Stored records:
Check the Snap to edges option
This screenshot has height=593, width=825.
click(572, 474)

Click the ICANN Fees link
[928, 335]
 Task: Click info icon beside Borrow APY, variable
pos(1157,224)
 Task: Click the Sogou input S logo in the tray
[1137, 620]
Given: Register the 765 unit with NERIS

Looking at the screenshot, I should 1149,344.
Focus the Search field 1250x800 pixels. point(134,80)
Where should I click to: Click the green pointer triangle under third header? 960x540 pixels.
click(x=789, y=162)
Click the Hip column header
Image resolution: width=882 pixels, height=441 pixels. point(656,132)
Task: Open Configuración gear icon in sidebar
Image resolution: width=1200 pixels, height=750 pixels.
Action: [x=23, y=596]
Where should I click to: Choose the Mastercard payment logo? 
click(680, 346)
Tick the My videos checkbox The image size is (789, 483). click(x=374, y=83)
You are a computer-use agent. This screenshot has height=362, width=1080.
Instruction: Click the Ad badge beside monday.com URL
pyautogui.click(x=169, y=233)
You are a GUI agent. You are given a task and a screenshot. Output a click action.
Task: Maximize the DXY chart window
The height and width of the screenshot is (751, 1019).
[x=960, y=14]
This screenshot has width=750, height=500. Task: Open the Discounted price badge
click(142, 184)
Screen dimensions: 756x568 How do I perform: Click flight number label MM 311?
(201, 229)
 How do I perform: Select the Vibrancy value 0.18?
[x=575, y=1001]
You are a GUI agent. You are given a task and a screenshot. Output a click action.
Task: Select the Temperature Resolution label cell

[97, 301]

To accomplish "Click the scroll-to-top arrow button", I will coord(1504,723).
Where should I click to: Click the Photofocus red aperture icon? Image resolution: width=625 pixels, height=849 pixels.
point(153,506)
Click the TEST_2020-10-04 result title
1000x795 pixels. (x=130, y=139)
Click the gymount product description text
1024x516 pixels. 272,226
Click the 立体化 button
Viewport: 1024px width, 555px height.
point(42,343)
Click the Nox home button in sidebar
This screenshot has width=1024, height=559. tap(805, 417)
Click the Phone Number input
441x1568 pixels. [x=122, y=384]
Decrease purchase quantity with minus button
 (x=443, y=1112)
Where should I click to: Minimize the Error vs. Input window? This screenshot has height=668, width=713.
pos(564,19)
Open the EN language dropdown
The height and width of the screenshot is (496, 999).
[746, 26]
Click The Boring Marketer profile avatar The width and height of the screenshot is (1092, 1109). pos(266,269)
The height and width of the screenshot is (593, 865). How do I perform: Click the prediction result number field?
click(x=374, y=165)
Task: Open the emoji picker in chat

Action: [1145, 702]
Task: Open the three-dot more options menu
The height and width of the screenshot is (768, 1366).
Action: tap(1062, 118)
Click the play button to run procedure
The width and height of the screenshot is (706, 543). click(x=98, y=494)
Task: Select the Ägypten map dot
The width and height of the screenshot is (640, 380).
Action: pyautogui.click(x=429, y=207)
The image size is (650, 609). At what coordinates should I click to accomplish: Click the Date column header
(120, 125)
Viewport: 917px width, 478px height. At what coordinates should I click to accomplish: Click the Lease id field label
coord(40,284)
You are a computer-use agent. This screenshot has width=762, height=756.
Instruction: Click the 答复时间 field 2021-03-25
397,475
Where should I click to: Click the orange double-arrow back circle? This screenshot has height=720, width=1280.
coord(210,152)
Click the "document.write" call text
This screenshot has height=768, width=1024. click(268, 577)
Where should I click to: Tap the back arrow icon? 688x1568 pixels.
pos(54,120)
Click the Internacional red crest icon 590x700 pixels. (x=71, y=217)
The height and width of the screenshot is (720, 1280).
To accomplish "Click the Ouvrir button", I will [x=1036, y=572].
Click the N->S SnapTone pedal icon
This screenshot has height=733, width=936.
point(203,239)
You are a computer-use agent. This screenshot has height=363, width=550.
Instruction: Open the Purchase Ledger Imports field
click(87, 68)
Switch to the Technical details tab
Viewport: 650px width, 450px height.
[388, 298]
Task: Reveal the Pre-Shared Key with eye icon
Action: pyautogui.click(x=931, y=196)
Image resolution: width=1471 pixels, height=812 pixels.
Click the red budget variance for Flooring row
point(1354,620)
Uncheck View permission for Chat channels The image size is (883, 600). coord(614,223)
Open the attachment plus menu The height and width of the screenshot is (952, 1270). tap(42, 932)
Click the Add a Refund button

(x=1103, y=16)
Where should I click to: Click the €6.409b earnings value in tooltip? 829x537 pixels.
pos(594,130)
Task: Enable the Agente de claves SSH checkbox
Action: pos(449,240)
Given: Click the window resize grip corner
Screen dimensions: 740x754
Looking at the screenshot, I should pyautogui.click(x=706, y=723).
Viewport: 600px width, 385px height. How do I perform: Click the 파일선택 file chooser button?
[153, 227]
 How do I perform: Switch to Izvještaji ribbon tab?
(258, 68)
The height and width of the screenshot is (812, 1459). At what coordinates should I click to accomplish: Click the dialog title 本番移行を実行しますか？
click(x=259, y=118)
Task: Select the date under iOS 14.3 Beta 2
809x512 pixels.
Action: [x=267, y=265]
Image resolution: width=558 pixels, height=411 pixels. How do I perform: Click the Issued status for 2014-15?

## About this task
Lines holding the word "menu" are the answer; copy each one from the records above.

## Written answer
Task: Open the three-dot more options menu
Open the attachment plus menu The height and width of the screenshot is (952, 1270). tap(42, 932)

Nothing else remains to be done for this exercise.